One division, Deck Machinery and Motion Control, will need some attention however, “to be able to compete and make money in the existing market.” Another division covers Integrated Solutions and another, Sensors and Robotics. Ship design activities – which are only a small part of the company’s operations – have their own division “for the time being” and then there is an extensive Global Customer Support division, which can call on 2,000 people worldwide. The seventh division is for Global Sales and Marketing.
But I wanted to know about the future of RRCM’s futuristic thinking, for which its senior vice president for concepts and innovation Oskar Levander had been the figurehead. He has the same job title at Kongsberg and his work is included in the integrated systems division.
I asked if Kongsberg would continue to encourage such blue-sky imagination and was assured that it would, but that it would have to be aligned with the business’s main activities. “Autonomy is not going to be a huge business two or three years from now,” he said. “But the technology we develop on the road to autonomy can benefit the general market a lot earlier” than it might otherwise do.
Kongsberg paid £500M (US$635M) to buy RRCM. Was it worth it, I asked? “It was good value,” Mr Haugsdal said, although he acknowledged that the company’s stock had not gone up to reflect the investment. “But we will prove that this is a good investment,” he said. “It will be a good payback.”

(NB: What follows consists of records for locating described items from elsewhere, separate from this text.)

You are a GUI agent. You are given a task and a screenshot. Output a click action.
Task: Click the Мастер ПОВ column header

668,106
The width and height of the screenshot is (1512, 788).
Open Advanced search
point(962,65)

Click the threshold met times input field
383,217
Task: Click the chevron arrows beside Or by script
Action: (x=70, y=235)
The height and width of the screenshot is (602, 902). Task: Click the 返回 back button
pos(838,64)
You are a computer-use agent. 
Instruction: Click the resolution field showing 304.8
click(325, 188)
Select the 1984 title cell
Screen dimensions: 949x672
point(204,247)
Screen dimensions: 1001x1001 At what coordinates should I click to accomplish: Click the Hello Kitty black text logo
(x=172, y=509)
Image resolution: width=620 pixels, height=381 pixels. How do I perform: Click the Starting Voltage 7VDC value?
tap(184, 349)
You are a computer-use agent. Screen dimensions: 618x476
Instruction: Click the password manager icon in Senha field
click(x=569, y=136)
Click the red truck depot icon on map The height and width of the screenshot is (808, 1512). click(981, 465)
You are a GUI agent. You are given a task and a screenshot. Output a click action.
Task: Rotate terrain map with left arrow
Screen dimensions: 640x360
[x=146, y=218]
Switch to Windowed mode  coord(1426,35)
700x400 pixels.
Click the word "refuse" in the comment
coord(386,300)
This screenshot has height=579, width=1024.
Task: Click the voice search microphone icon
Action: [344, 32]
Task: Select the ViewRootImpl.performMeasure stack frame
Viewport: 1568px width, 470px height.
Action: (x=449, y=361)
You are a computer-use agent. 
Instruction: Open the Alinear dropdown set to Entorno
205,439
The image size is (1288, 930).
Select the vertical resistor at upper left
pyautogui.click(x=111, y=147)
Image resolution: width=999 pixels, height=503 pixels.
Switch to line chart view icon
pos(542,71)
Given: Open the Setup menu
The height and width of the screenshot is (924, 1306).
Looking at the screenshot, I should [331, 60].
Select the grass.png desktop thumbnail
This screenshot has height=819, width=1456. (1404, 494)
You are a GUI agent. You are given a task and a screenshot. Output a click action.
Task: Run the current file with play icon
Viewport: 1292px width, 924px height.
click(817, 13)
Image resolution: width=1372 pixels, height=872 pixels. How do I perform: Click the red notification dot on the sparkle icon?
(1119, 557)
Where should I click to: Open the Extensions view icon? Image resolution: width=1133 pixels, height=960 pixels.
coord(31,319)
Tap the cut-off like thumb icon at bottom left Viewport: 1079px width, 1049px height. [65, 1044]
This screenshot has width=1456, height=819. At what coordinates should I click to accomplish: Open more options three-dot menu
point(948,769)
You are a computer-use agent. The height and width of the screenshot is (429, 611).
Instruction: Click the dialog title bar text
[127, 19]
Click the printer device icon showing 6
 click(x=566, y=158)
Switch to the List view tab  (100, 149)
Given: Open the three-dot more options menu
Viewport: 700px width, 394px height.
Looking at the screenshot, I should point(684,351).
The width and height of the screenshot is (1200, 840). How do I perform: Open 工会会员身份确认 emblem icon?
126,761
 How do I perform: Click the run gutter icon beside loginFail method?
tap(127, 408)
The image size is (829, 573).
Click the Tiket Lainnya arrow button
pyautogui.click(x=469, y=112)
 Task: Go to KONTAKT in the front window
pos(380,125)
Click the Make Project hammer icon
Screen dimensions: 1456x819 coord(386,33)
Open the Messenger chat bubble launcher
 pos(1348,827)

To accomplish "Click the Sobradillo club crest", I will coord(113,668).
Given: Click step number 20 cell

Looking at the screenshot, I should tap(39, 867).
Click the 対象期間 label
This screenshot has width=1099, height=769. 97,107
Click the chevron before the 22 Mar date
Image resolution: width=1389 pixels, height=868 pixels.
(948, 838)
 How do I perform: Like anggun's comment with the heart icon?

But value is about more than price. Mr Mäkinen had told me that one in four ships carry some Rolls-Royce equipment, so whoever the eventual buyer is, must share Rolls-Royce’s values. Now part of an enlarged Kongsberg, that proportion of the fleet can only have increased and Mr Haugsdal echoed the same sentiment. “They had a name and a reputation and wanted a responsible company to own [RRCM].” He believes Kongsberg can rise to that challenge.